[Start of Attachment]

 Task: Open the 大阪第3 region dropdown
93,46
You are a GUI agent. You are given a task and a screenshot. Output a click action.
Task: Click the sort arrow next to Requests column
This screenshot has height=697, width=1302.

[End of Attachment]

What is being asked:
Restate the records above in full, keeping each line exactly as it stands.

Problem solution:
 Task: Open the 大阪第3 region dropdown
93,46
You are a GUI agent. You are given a task and a screenshot. Output a click action.
Task: Click the sort arrow next to Requests column
This screenshot has height=697, width=1302.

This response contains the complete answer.